- 53°20′45″N 7°17′31″W﻿ / ﻿53.345852°N 7.291950°W
- Type: Abandoned village
- Periods: Norman Ireland
- Location: Cannakill, Croghan, County Offaly, Ireland

History
- Built: Early 13th century AD
- Abandoned: After 1385

National monument of Ireland
- Official name: Cannakill
- Reference no.: 617

= Cannakill =

Abandoned village in County Offaly, Ireland

Cannakill is an abandoned village located in County Offaly, Ireland.

==Location==
Cannakill is located to the west of Croghan Hill, south of the Yellow River and about 1 km northwest of Croghan village.

==History and archaeology==

In Irish, the village is called Cill Mhic Caille, "church of the son of Caill," but scholars believe it is a corruption of ceann na coille, "head of the forest."

Cannakill was one of many villages built by Ireland's Norman conquerors after the Norman invasion of Ireland (late 12th century).

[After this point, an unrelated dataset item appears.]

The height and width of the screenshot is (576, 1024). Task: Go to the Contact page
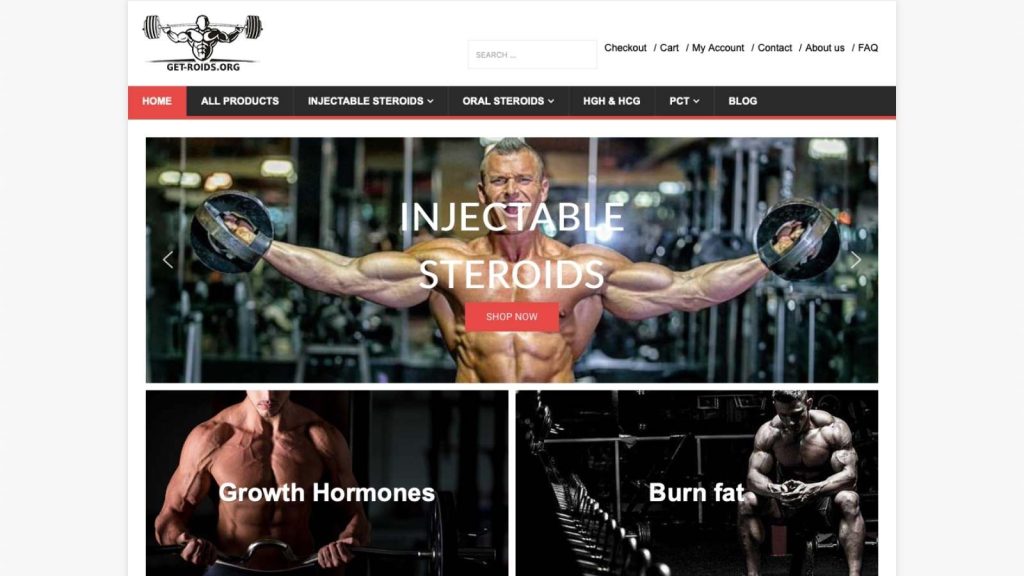click(775, 48)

When the Gaelic Irish lords (the Ua Conchobhair Failghe — O'Connor Faly) regained control of the area after the Battle of Tochar Cruachain-Bri-Ele (1385), the village was abandoned.

Remnants include a ruined church, graveyard and several mounds (still visible as circular cropmarks); a ruined castle of the Ua Conchobhair Failghe is located to the southwest.